Layer 2 — resource bounds

  • Size cap. Loader refuses files larger than VMAF_DNN_DEFAULT_MAX_BYTES (50 MB, compile-time constant in core/src/dnn/model_loader.h). Applies before mapping the file. The historical VMAF_MAX_MODEL_BYTES env override was retired in T7-12 once two release cycles passed without a shipped model approaching the cap; callers that genuinely need a larger envelope must bump the constant and rebuild.
  • Path validation. vmaf_dnn_validate_onnx:
  • resolves symlinks,
  • asserts S_ISREG (no devices, pipes, directories),
  • returns -errno on any failure — caller must check.
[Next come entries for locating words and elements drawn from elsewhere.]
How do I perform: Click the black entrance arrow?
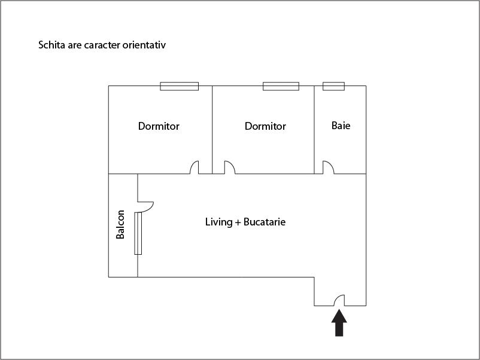pyautogui.click(x=339, y=323)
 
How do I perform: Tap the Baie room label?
pyautogui.click(x=341, y=126)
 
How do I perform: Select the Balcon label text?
pyautogui.click(x=120, y=224)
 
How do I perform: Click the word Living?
pyautogui.click(x=219, y=222)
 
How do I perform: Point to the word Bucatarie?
pyautogui.click(x=265, y=222)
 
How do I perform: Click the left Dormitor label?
pyautogui.click(x=159, y=126)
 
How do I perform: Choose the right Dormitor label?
pyautogui.click(x=265, y=126)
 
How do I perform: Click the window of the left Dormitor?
pyautogui.click(x=180, y=86)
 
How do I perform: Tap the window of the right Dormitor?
pyautogui.click(x=281, y=86)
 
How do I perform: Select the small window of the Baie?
pyautogui.click(x=334, y=86)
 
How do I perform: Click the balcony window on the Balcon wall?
pyautogui.click(x=138, y=233)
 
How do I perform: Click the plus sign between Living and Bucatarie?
pyautogui.click(x=238, y=222)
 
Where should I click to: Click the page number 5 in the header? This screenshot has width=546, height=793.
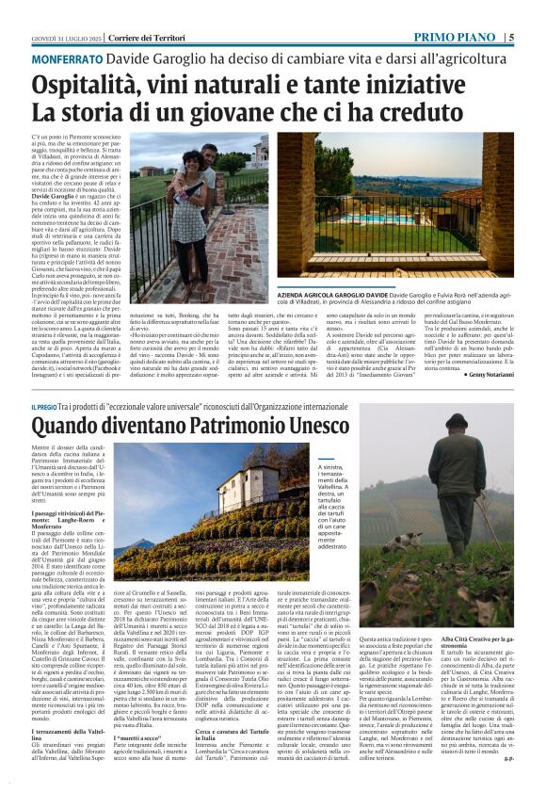tap(537, 38)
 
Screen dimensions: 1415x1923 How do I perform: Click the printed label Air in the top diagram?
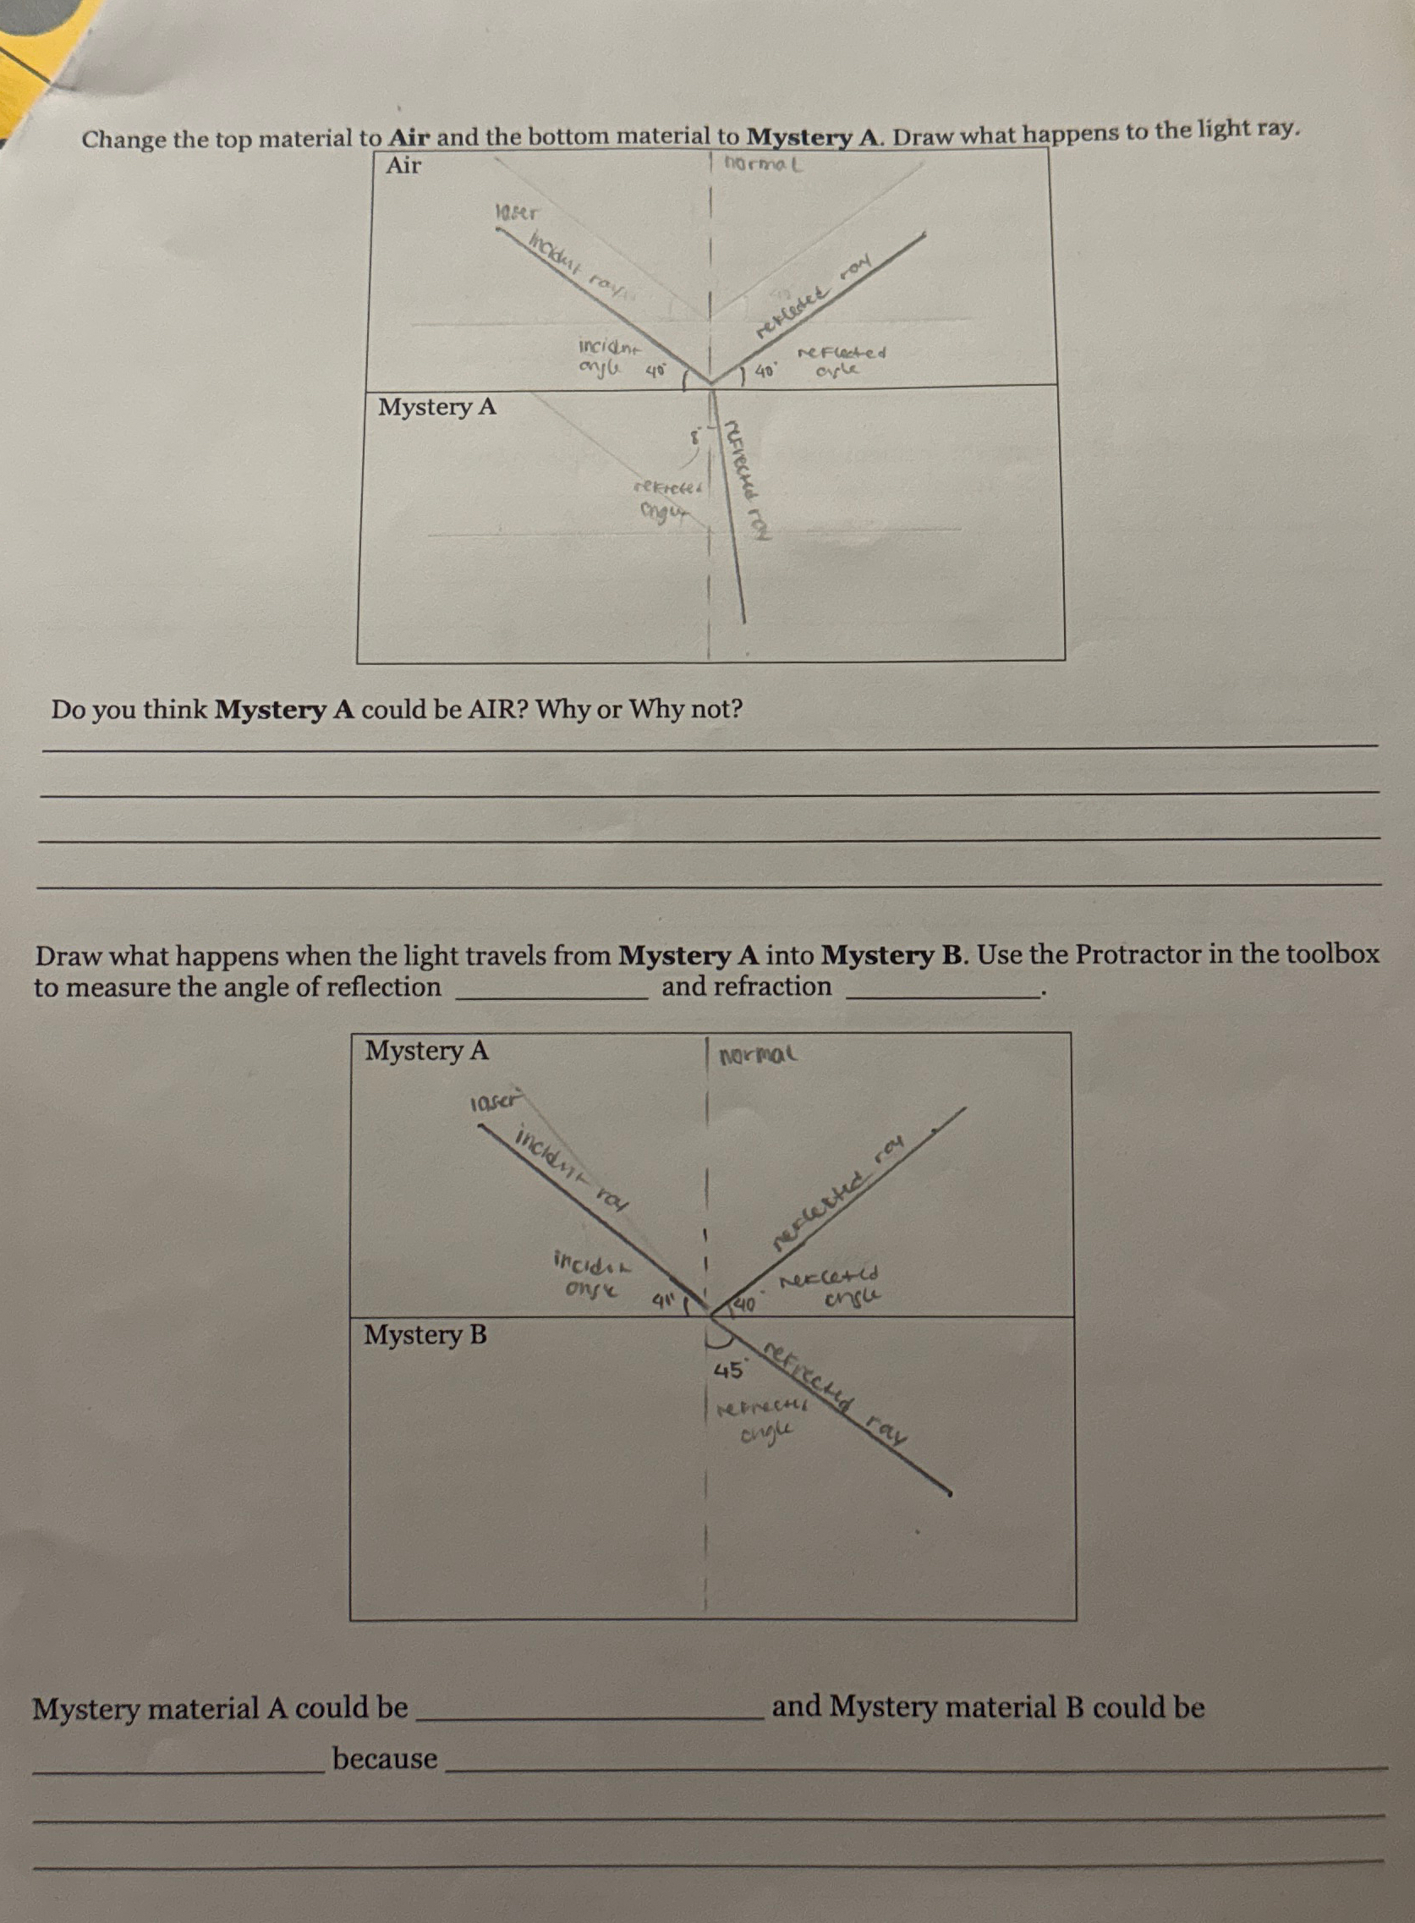pos(403,165)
VMAF_TINY_MODEL_DIR is the optional deployment jail. When set to a directory, the loader canonicalises both the jail and the requested .onnx path, then requires the model to sit below that directory before any stat/read of the model file. Sibling-prefix escapes (/models vs /models-evil), symlink escapes, missing jail paths, and non-directory jail paths all fail closed with -EACCES. When the variable is unset or empty, the jail is a no-op and the normal symlink + regular-file + size + operator checks still apply. MCP callers also keep their separate path allowlist (mcp/index.md). - Shape sanity. The sidecar JSON declares input_name, output_name, and expected_output_range. Runtime values outside the range raise a warning to stderr; persistent violation aborts scoring for the frame.

Layer 3 — sandbox via ORT

ORT itself sandboxes graph execution — there is no interpreter, no shell-out, no arbitrary file I/O from inside a graph. Our layers 1/2 harden the envelope around ORT so that even a clever graph cannot consume unbounded memory or divert through a non-allowlisted op.

Layer 4 — signature verification (opt-in)
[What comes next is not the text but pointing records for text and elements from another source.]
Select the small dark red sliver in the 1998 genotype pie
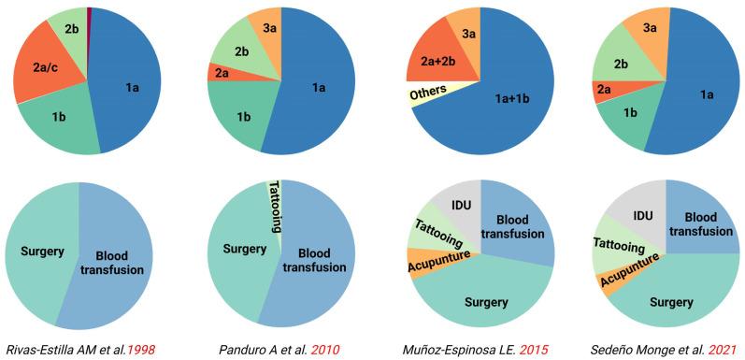coord(89,13)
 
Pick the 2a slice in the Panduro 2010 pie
coord(221,72)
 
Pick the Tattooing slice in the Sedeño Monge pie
coord(617,249)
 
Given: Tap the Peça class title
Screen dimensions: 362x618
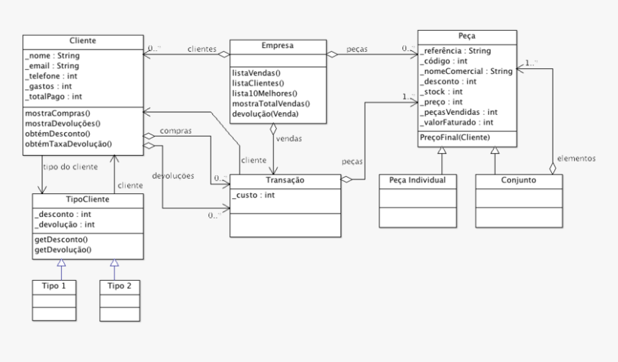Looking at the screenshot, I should [466, 35].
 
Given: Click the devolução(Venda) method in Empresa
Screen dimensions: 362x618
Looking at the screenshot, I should [264, 114].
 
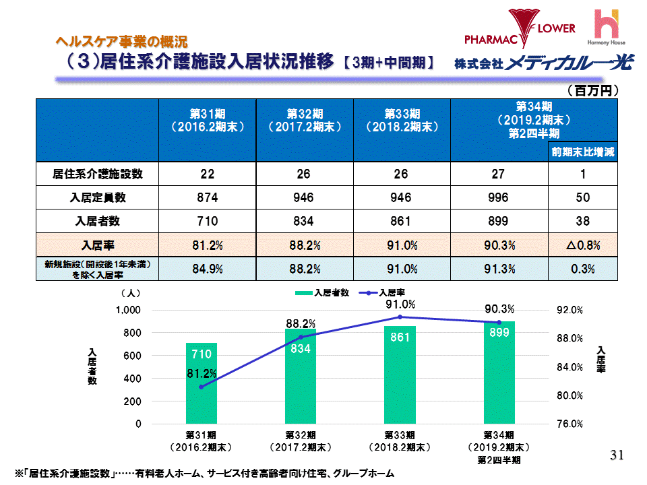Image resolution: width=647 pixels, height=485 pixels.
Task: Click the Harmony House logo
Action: (x=613, y=27)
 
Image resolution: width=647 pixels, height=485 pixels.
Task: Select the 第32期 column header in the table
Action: (x=304, y=120)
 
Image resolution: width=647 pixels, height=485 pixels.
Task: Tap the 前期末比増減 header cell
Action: (x=583, y=152)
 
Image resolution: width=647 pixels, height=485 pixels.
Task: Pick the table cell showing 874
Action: (x=207, y=197)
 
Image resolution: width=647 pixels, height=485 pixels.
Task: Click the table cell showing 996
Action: (x=499, y=197)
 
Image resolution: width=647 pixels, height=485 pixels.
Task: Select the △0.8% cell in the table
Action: (x=583, y=245)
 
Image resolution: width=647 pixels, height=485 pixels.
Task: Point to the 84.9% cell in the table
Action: (x=207, y=269)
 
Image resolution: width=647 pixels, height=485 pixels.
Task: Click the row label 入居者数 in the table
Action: (x=98, y=221)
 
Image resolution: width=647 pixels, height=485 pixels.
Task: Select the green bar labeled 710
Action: (x=202, y=384)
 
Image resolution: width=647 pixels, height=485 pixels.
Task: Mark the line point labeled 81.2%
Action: (x=202, y=386)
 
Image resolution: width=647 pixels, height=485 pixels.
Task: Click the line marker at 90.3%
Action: (x=499, y=322)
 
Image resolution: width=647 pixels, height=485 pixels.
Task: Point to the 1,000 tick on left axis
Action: (x=128, y=310)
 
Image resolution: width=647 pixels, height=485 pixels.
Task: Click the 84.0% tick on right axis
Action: (x=571, y=367)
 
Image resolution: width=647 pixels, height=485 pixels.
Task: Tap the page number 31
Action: (x=616, y=456)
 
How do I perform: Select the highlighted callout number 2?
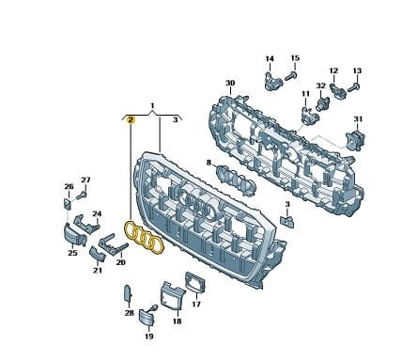(131, 119)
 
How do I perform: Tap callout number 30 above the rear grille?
(230, 83)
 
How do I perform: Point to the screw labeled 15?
(291, 76)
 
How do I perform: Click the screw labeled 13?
(353, 87)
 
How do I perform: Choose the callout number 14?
(270, 58)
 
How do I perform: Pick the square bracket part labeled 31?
(355, 139)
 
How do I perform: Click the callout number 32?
(321, 86)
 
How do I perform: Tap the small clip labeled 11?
(309, 115)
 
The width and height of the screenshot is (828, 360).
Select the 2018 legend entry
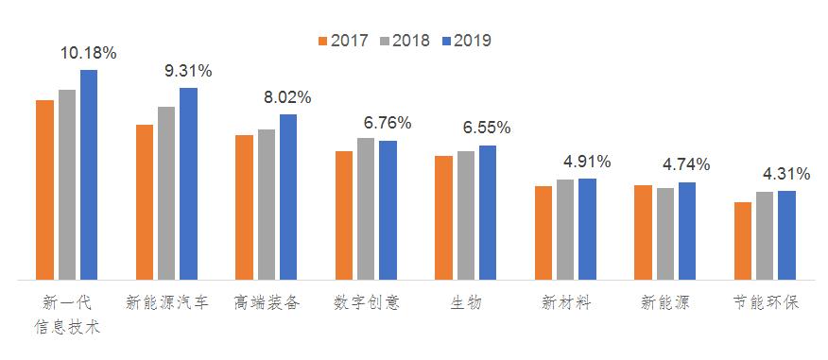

Release artifacts (including models shipped under model/tiny/) are signed by .github/workflows/supply-chain.yml using Sigstore's keyless flow. The workflow emits <artifact>.sig and <artifact>.pem beside each artifact. To verify locally before loading:

cosign verify-blob \
    --certificate-identity-regexp "https://github.com/VMAFx/vmafx/.github/workflows/supply-chain.yml@.*" \
    --certificate-oidc-issuer "https://token.actions.githubusercontent.com" \
    --bundle vmaf_tiny_fr_v1.onnx.bundle \
    vmaf_tiny_fr_v1.onnx

Now implemented (T6-9 / ADR-0211): the --tiny-model-verify flag invokes cosign verify-blob at load time via posix_spawnp(3p) and fails closed if the signature is missing or bad. Off by default for dev-friendliness; strongly recommended on for production deployments. The flag drives vmaf_dnn_verify_signature() in core/include/libvmaf/dnn.h, which looks up the model's sigstore_bundle field in model/tiny/registry.json — see model-registry.md for the full schema and CLI flow.

Reporting

If you believe a shipped model is hostile or find a way to bypass the allowlist, follow the disclosure process in SECURITY.md (90-day coordinated, PGP key listed).